- [TASK BRIEF] Go to the line containing "Instruction: Click the" in the records below and print it and every following line exactly, on through the line containing "Screen dimensions: 690x321", then stop.

Segment Start: EXERCISE DATA

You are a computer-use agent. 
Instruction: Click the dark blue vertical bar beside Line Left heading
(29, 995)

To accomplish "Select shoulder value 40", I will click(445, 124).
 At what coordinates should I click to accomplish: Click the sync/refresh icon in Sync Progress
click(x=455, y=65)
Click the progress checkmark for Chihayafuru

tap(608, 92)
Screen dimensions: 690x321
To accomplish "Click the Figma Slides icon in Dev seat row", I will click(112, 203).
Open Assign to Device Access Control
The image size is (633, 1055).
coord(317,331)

Segment End: EXERCISE DATA
Segment Start: EXERCISE DATA

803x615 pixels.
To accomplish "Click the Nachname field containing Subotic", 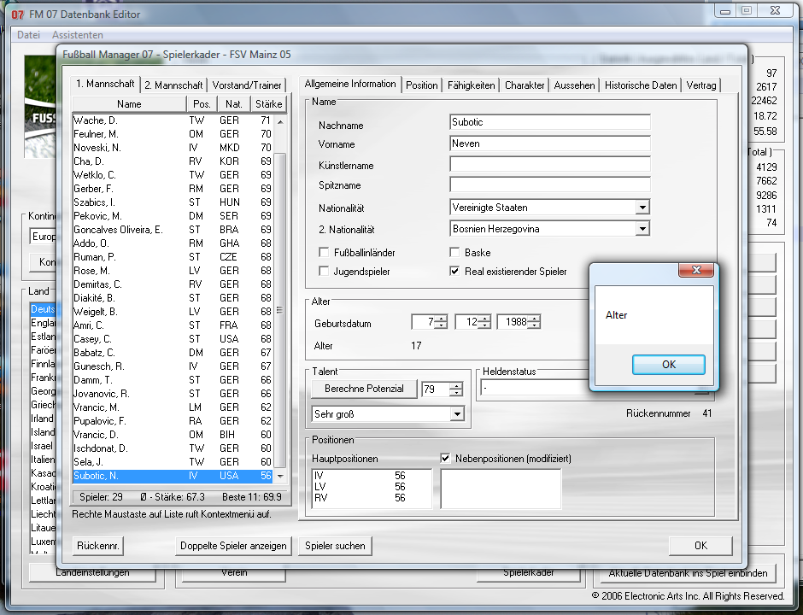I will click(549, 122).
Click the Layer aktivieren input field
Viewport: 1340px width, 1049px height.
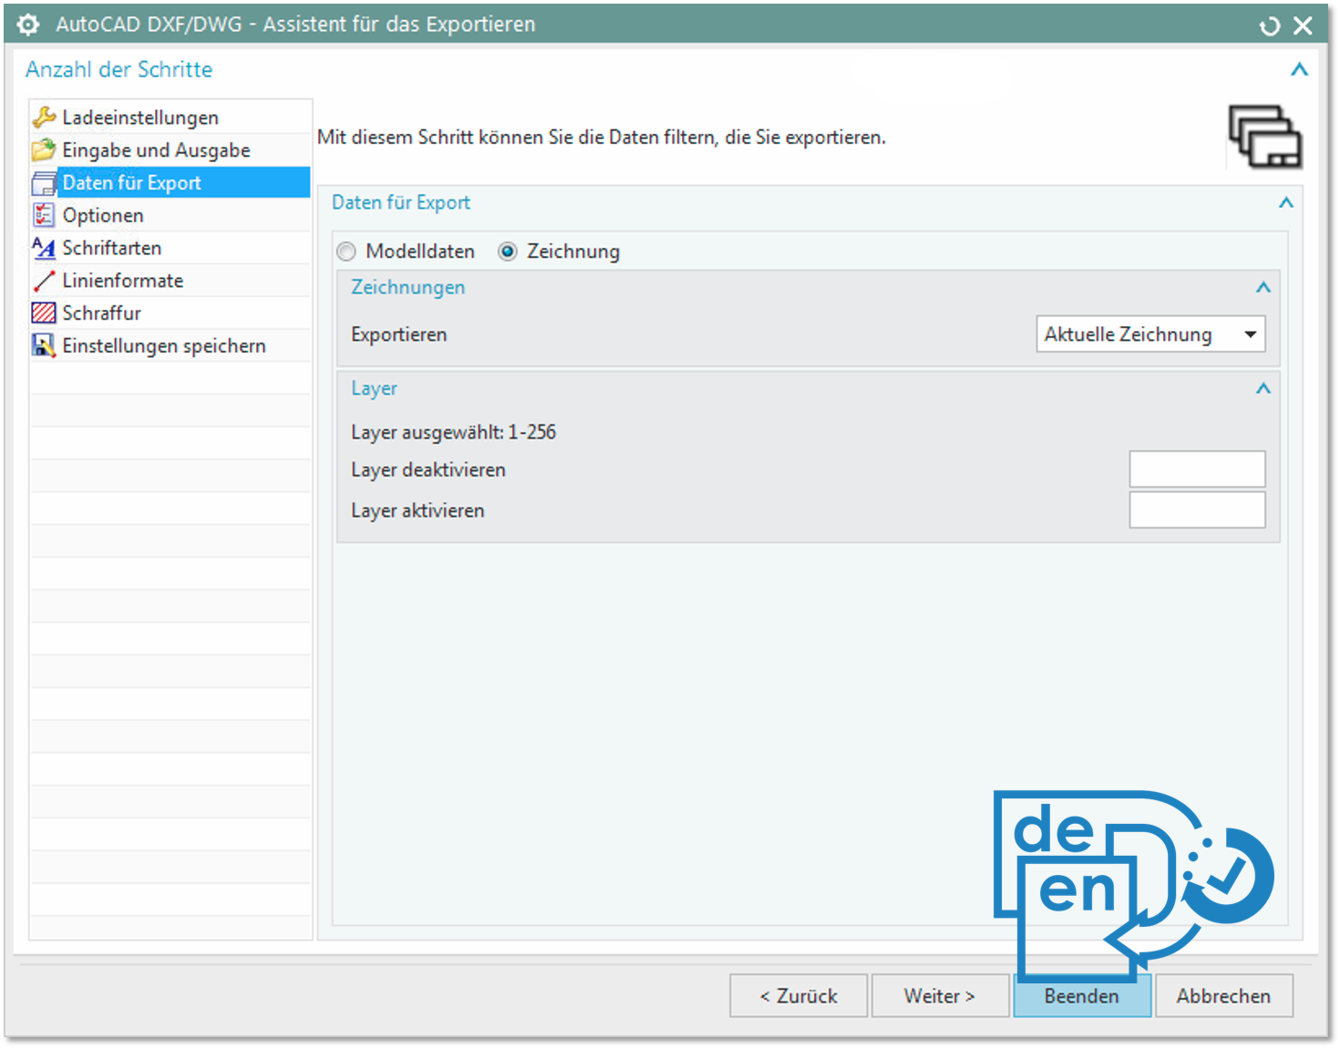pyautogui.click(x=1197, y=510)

Segment End: EXERCISE DATA

- [YOUR RESPONSE]
Instruction: Click the dark blue vertical bar beside Line Left heading
(29, 995)

To accomplish "Select shoulder value 40", I will click(445, 124).
 At what coordinates should I click to accomplish: Click the sync/refresh icon in Sync Progress
click(x=455, y=65)
Click the progress checkmark for Chihayafuru

tap(608, 92)
Screen dimensions: 690x321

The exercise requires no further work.